Ces opérations de charme pourraient cependant ne pas tenir la route au moment où le capitalisme globalisé entre dans une période de grandes turbulences. Les États-Unis comme un ours blessé visent à affaiblir des « émergents » comme la Chine, dans d’obscures guerres par procuration qui pourraient devenir plus dévastatrices. Le processus d’accumulation est enrayé par la gloutonnerie des grands groupes financiers qui veulent préserver leur économie de casino tout en accélérant le pillage d’une planète sur le bord de l’effondrement. C’est ce qui explique la révolte généralisée qui éclate partout en France, au Chili, en Algérie, en Irak, en Chine et qui mine l’édifice de la domination par d’interminables fissures. Les jeunes générations essaient de prendre les choses en main en sachant que l’écologie doit faire le saut vers la politique et l’anticapitalisme.

Prendre des risques

De tout cela émergent des projets politiques balbutiants, qui ont bien des croutes à manger avant de sérieusement menacer les dispositifs du pouvoir.
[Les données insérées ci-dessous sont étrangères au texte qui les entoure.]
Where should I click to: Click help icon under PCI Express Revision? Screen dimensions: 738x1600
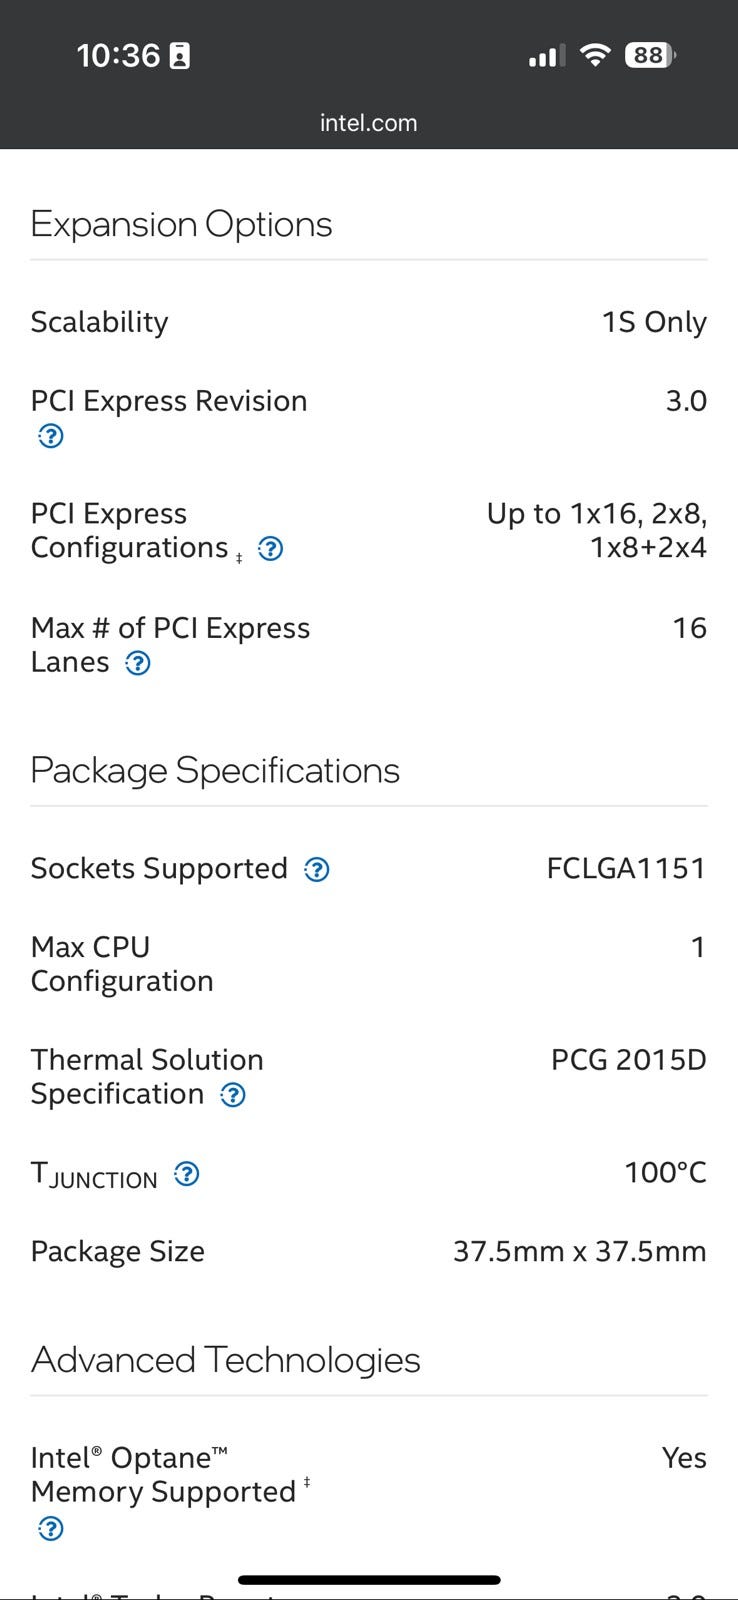tap(50, 436)
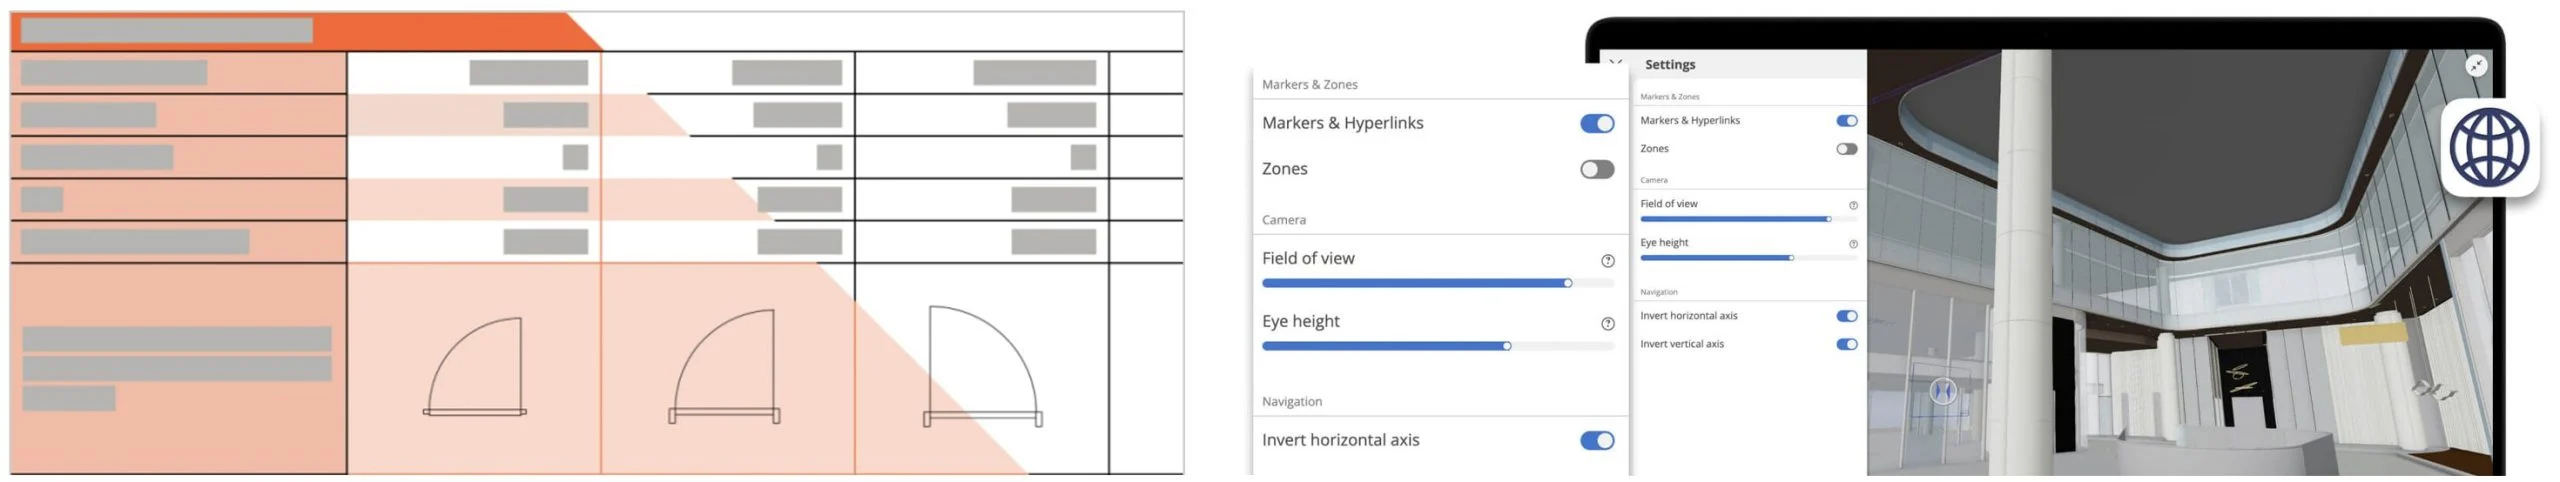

La naïveté n’est plus acceptable dans notre monde vacillant. Il n’y a plus de solution « magique ». Le terrain politique, qu’il faut secouer, est terriblement bloqué. Il faut le secouer, sachant par ailleurs qu’aucun changement n’est pensable à moins de mobilisations immenses et soutenues. Pour autant, ces mobilisations ne peuvent déboucher sans stratégie, car on ne lutte pas pour lutter, mais pour gagner. Des victoires partielles, il y en a et elles délimitent les sentiers de la longue marche devant nous. On va continuer, on va reconstruire un autre Kebek, un autre Kanada, un autre monde.